Upon returning to Fantoft I used my shabbat key for the first time. Two entire picnic tables—one full of Asian students, the other the vortex of a group of Muslim women—fell silent and watched me struggle to use the key without taking it off my skirt’s belt. It’s great to feel so absurd that even other minorities stop to watch. As I stepped inside with relief, a guy came in from the back door. I nodded as I passed him on my way up the stairs, but he called to me in a slight accent, “not taking the elevator?”

Tveitevannet with Ulriken behind it
“I live on the first floor,” I told him. He looked quite nice, even though he had engineered his hair to stick up on top.

“Too bad,” he smiled. I half-smiled back and continued up the stairs, thinking about all the moments this year when I’ve walked away from suggestions of flirtation and wondering if I’m now totally out of practice.

Shabbat morning dawned misty, cloudy, and sunny. Glorious weather. I took my regular shabbat walk up Landås and found a path up Ulriken I’d never seen before.
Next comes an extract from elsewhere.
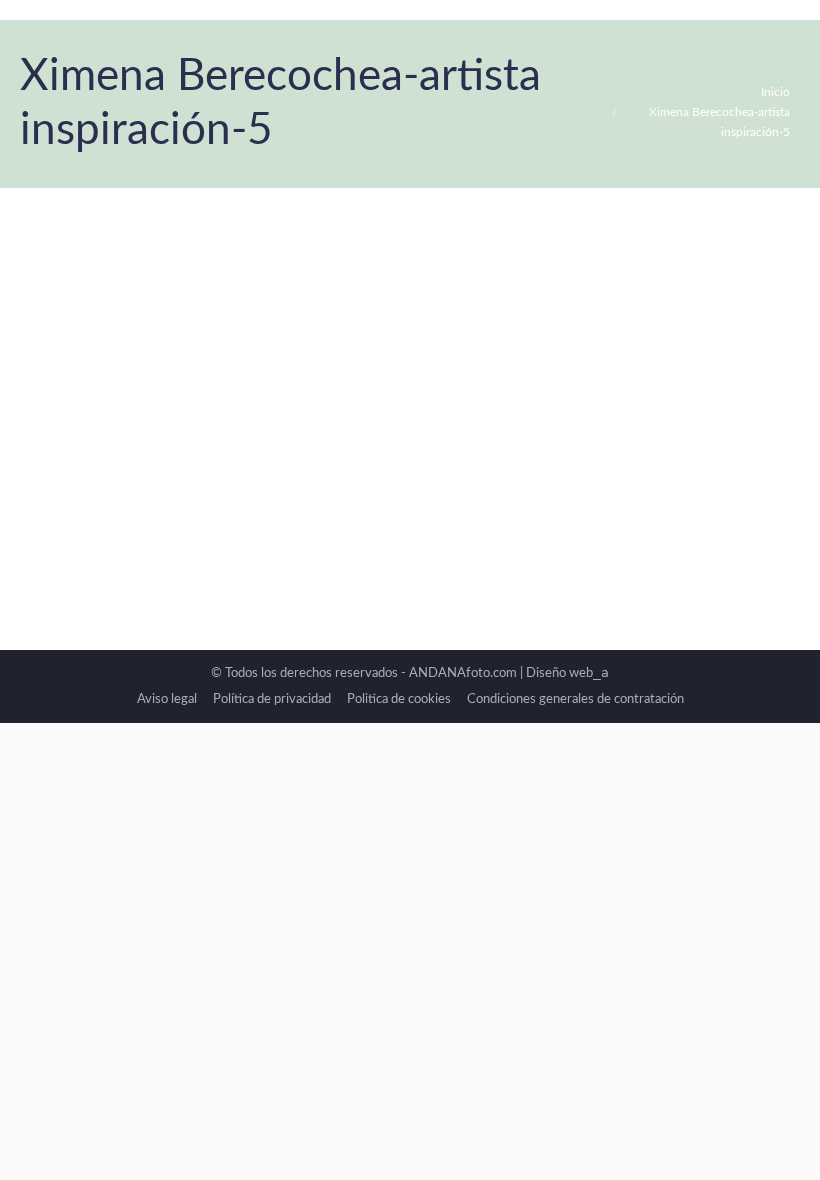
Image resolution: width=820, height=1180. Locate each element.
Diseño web (567, 673)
Last time I was in this part of the mountains, the snow had come up to my hips, and I’d slogged through in fear of messing up the ski tracks.
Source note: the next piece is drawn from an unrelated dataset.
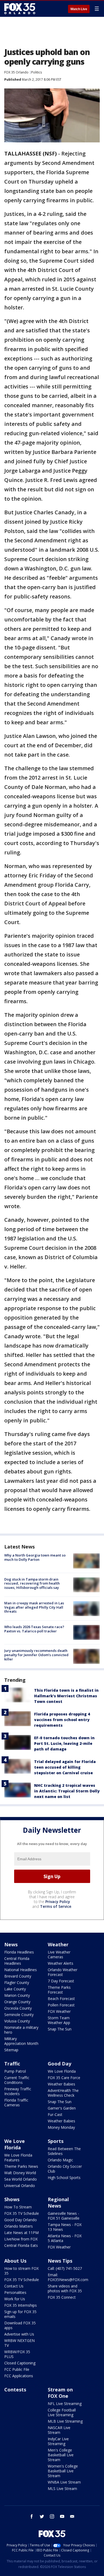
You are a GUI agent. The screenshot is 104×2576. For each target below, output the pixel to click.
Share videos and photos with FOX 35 (65, 2288)
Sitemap (11, 2049)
Obviously none of these are my pictures of
Tveitevannet, but breathtaking nonetheless, eh?
By the time I reached the top, I was parched. I found one of the streams that courses down the mountain, and limited myself to ten gulps. Figure that what I was drinking is probably as pure as American tap water. In fact, it’s probably the stuff that Americans buy bottled.As the sun set, I finished The Wasp Factory, which had riveted me all afternoon until the overly explicit ending (the surprise was great, but why spell out every little bit of Freudian mush you learned in college?), and went for a stroll around Tveitvannet. The layers of sunset settled softly around the mountains. Near me, I heard a whoosh as a duck plowed into the lake. Ripples fanned out behind it, politely crisscrossing one after the other: first-you-now-me-now-you-now-me. The reflection of sky turned from blushing azure into a more serious blue, and the lights at Montana twinkled on as though the Bergenser were accomplices in the pulchritude of the evening, trying to turn it all into a painting to be captured in the impressionist brushstrokes of Tveitvannet.